Consegna A: Raccogli e copia ogni riga dei record in cui compare la stringa "radio".

Scritto e diretto da Milcho Manchevski, il film è diviso in tre storie: Words quella dell’incontro di una ragazzina albanese in fuga e un monaco macedone che ha fatto il voto del silenzio, Faces quella di un editrice britannica incinta e in crisi con il marito e Pictures che racconta di un fotografo di guerra che ritorna in Macedonia dopo 16 anni di assenza.

Questa affascinante (e cinematograficamente parlando bellissima) triade di amore e violenza, non è solo un’elegia dell’innocenza perduta o un lamento contro le follie della guerra, ma più di tutto è un memento a tutti, per ricordarci che “il tempo non muore” e tutto ritorna in un “cerchio non rotondo”: un tempo che fa giri incomprensibili, si insinua come acqua nelle fessure della storia e riemerge ovunque, antico e sempre nuovo.

[Voci da un dataset]
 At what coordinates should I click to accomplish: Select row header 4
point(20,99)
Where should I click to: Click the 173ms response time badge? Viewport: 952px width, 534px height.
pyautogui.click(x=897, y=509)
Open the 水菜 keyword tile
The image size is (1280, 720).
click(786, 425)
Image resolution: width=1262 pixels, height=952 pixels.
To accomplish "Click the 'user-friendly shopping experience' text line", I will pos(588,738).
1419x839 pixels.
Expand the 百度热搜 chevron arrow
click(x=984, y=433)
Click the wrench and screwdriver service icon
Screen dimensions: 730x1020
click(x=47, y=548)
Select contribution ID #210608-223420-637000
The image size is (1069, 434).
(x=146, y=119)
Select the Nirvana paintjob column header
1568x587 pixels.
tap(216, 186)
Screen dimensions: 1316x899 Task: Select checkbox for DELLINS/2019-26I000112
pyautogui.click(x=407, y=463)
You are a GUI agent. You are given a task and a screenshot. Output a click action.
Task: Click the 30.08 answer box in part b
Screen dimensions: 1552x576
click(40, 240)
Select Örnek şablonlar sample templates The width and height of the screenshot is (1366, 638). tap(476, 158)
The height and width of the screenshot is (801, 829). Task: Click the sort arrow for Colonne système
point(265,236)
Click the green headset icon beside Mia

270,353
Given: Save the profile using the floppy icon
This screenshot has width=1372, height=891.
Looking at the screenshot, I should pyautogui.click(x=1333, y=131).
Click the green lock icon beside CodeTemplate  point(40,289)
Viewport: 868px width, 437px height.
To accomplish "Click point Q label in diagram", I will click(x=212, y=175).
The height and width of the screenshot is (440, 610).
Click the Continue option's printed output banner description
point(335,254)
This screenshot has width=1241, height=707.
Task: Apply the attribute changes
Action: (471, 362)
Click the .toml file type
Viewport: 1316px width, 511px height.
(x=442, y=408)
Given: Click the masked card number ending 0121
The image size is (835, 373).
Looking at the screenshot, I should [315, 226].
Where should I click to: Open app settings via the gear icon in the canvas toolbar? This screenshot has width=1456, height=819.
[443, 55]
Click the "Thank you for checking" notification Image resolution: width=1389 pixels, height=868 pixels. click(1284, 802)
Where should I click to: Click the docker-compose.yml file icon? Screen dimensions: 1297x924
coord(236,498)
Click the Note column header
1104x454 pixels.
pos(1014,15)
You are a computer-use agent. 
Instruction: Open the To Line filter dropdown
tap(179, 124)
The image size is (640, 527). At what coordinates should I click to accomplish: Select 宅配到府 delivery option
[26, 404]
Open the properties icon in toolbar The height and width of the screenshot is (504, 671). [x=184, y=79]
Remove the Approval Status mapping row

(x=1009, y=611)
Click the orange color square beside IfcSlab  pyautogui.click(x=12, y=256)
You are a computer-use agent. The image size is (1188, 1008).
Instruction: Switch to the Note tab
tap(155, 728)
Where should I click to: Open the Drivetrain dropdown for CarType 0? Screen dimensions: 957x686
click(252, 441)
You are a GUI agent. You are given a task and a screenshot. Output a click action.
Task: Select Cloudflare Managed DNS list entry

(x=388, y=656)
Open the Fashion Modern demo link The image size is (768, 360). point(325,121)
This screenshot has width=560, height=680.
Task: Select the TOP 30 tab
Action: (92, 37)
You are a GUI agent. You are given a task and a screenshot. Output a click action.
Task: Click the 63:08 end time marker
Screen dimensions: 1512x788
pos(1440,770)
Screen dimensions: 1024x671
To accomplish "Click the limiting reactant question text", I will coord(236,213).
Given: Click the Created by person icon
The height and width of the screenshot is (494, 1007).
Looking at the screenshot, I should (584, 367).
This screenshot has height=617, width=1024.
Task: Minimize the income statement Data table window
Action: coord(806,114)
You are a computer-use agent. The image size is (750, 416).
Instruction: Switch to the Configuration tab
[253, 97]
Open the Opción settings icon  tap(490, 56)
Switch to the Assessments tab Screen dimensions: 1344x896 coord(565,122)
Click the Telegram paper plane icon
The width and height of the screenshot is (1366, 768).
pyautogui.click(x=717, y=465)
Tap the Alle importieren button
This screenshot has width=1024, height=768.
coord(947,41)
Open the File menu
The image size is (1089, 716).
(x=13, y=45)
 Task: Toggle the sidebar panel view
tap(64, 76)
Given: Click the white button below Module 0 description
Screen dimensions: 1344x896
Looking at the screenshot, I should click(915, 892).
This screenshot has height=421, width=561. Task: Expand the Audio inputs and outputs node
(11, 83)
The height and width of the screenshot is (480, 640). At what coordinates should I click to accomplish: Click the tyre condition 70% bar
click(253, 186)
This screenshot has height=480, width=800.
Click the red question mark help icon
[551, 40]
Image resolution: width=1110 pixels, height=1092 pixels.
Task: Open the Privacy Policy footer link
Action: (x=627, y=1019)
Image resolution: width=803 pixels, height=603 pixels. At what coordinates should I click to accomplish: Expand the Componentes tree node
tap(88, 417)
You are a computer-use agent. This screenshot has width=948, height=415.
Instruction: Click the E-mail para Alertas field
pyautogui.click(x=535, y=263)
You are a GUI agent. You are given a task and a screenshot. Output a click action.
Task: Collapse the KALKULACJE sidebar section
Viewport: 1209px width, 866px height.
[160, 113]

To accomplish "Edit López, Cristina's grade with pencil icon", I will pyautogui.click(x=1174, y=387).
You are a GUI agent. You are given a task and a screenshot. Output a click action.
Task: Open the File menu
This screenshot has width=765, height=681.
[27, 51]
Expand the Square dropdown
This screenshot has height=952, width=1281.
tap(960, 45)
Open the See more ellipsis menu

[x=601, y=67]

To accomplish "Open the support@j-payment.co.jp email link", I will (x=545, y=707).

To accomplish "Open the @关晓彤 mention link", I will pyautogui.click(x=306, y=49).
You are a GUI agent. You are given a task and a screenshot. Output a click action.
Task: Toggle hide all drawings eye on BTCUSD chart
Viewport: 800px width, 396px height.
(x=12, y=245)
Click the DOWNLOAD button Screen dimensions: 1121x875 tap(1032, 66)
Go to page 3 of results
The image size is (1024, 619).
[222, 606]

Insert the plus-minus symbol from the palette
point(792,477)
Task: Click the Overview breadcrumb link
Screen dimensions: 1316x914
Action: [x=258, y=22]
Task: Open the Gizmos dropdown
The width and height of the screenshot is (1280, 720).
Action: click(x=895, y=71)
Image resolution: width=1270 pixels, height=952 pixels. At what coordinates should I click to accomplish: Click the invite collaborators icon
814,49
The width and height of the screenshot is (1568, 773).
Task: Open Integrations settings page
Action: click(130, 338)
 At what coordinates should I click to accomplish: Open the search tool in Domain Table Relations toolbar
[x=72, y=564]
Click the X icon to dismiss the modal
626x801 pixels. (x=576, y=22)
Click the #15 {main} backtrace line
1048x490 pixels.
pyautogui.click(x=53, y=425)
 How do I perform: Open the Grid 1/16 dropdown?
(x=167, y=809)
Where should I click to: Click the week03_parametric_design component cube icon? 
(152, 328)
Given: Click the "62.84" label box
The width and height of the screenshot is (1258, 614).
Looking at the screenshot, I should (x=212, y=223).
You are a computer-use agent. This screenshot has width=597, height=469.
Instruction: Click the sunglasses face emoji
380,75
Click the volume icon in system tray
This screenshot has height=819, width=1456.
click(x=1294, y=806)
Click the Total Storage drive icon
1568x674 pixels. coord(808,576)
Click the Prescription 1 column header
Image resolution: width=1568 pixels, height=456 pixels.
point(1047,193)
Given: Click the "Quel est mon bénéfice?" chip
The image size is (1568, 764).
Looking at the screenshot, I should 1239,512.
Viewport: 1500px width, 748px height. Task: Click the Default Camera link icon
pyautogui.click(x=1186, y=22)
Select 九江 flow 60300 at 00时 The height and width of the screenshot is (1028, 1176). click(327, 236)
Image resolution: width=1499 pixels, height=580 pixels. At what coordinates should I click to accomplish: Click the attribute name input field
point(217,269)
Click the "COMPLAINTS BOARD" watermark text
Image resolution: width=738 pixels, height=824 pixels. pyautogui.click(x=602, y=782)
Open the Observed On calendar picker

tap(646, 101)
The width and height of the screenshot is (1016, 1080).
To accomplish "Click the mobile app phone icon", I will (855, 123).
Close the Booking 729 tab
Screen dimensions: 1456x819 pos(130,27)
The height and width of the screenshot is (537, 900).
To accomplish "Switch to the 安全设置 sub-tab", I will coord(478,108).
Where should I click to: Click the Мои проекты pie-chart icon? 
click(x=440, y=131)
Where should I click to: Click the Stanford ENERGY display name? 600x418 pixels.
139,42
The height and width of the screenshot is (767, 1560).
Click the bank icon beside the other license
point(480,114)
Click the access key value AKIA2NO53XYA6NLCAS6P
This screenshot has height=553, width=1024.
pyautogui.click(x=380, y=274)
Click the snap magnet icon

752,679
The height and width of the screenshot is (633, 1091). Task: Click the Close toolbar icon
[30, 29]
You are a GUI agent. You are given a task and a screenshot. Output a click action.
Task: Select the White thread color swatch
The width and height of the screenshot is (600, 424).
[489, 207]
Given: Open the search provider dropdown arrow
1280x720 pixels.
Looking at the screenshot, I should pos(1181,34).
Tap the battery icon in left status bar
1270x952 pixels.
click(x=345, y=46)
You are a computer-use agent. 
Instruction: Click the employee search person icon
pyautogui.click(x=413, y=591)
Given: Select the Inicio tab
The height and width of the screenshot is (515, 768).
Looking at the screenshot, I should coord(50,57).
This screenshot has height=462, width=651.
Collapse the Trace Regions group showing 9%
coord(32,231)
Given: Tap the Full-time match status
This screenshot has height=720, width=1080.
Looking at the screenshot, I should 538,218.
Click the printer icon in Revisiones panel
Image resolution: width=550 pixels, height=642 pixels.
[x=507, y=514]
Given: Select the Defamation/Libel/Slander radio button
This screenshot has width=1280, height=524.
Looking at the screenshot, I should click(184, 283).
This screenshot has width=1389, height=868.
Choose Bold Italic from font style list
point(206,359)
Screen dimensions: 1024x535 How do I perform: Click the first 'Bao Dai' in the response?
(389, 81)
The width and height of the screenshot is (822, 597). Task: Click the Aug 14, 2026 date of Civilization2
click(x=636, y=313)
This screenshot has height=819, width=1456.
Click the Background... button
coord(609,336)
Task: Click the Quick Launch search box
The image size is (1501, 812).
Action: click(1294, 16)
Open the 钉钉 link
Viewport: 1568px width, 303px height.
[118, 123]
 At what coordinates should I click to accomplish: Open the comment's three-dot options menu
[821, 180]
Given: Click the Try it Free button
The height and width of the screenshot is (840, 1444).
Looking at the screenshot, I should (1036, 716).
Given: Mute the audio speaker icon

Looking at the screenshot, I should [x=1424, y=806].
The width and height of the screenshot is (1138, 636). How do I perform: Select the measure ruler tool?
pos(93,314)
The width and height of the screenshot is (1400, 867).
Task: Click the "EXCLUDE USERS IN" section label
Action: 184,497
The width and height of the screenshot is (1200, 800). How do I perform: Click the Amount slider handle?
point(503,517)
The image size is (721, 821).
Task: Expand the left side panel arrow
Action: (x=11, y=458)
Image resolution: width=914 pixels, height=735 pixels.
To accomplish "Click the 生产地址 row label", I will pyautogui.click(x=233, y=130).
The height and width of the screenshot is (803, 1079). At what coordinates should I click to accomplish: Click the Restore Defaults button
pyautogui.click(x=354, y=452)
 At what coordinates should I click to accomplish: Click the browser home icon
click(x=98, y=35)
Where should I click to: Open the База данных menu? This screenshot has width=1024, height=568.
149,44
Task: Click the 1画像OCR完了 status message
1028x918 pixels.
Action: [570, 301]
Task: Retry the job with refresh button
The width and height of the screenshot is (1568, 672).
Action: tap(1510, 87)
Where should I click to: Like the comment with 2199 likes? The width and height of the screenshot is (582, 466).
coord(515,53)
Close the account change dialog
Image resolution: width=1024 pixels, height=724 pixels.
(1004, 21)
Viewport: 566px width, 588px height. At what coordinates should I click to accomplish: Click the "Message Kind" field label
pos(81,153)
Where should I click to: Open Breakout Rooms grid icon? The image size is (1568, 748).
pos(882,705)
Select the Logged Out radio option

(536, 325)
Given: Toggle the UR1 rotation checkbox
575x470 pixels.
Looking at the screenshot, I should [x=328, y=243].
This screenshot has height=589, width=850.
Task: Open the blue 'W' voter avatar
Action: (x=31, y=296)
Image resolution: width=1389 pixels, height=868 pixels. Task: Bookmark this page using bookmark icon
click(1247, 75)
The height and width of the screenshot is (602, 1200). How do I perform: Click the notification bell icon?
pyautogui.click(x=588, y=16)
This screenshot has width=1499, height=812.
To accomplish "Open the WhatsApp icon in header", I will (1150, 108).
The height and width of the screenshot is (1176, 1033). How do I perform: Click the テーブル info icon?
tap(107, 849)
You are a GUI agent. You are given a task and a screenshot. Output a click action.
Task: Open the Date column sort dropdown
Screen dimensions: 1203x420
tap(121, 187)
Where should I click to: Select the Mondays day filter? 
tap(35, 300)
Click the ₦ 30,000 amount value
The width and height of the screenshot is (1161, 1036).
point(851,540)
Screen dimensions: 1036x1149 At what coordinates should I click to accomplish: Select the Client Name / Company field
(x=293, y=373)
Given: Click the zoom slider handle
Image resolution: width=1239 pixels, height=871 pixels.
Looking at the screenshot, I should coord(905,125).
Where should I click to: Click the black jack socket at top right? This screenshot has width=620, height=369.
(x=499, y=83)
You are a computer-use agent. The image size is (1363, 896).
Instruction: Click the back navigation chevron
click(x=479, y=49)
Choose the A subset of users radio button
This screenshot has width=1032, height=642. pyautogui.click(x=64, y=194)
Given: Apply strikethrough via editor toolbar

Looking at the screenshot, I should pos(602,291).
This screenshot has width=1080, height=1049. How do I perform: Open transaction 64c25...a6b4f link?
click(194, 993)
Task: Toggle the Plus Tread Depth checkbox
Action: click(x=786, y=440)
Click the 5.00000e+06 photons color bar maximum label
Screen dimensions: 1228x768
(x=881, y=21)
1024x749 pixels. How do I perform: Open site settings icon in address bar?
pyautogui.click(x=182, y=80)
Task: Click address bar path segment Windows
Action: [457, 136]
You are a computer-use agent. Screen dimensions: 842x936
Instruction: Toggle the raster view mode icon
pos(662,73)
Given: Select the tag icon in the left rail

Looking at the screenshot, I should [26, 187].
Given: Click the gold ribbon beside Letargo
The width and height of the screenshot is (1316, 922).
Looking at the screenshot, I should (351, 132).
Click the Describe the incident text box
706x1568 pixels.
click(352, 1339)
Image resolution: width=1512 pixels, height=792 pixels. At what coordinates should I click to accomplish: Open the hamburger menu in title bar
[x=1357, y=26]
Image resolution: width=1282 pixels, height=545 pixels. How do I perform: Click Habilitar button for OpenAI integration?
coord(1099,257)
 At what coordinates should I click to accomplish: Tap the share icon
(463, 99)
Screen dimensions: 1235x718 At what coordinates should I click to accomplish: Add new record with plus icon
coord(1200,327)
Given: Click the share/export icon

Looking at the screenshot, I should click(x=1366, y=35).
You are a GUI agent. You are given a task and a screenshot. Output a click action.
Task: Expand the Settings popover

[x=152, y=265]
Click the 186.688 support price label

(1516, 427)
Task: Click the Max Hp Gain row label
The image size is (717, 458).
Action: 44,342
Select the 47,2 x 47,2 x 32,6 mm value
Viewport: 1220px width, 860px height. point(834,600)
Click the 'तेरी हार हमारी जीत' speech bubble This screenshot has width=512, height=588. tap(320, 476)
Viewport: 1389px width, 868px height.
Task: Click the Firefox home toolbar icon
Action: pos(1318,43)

Consegna B: Riprendi il testo sul film di Milcho Manchevski e proseguilo a partire dalla sua ultima frase.

Risposta A:
Given: Select the Defamation/Libel/Slander radio button
Select the Logged Out radio option
Choose the A subset of users radio button

Risposta B:
prima della pioggiaPurtroppo il film, nel corso degli anni ha ricevuto diverse critiche negative, la più famosa è forse quella del filosofo Slavoj Žižek, secondo il quale, Prima della pioggia “offre allo sguardo liberal dell’Occidente esattamente ciò che questo sguardo vuole ritrovare nel conflitto balcanico, lo spettacolo di un atemporale, incomprensibile, mitico ciclo di passioni, in contrasto con la decadente ed anemica vita occidentale”.

Ciò che la critica di Žižek sembra però non tenere in conto è che quello che davvero importa non è se “il mitico ciclo di passioni” sia una proiezione dell’occidente, ma è appunto il concetto cardine della concentricità che non coincide con se stessa: le “cose” che vediamo solitamente relegate “nell’altro”, riguardano anche noi e si diffondono e colpiscono tutti tramite parole, volti e immagini fallaci che crediamo essere assoluti.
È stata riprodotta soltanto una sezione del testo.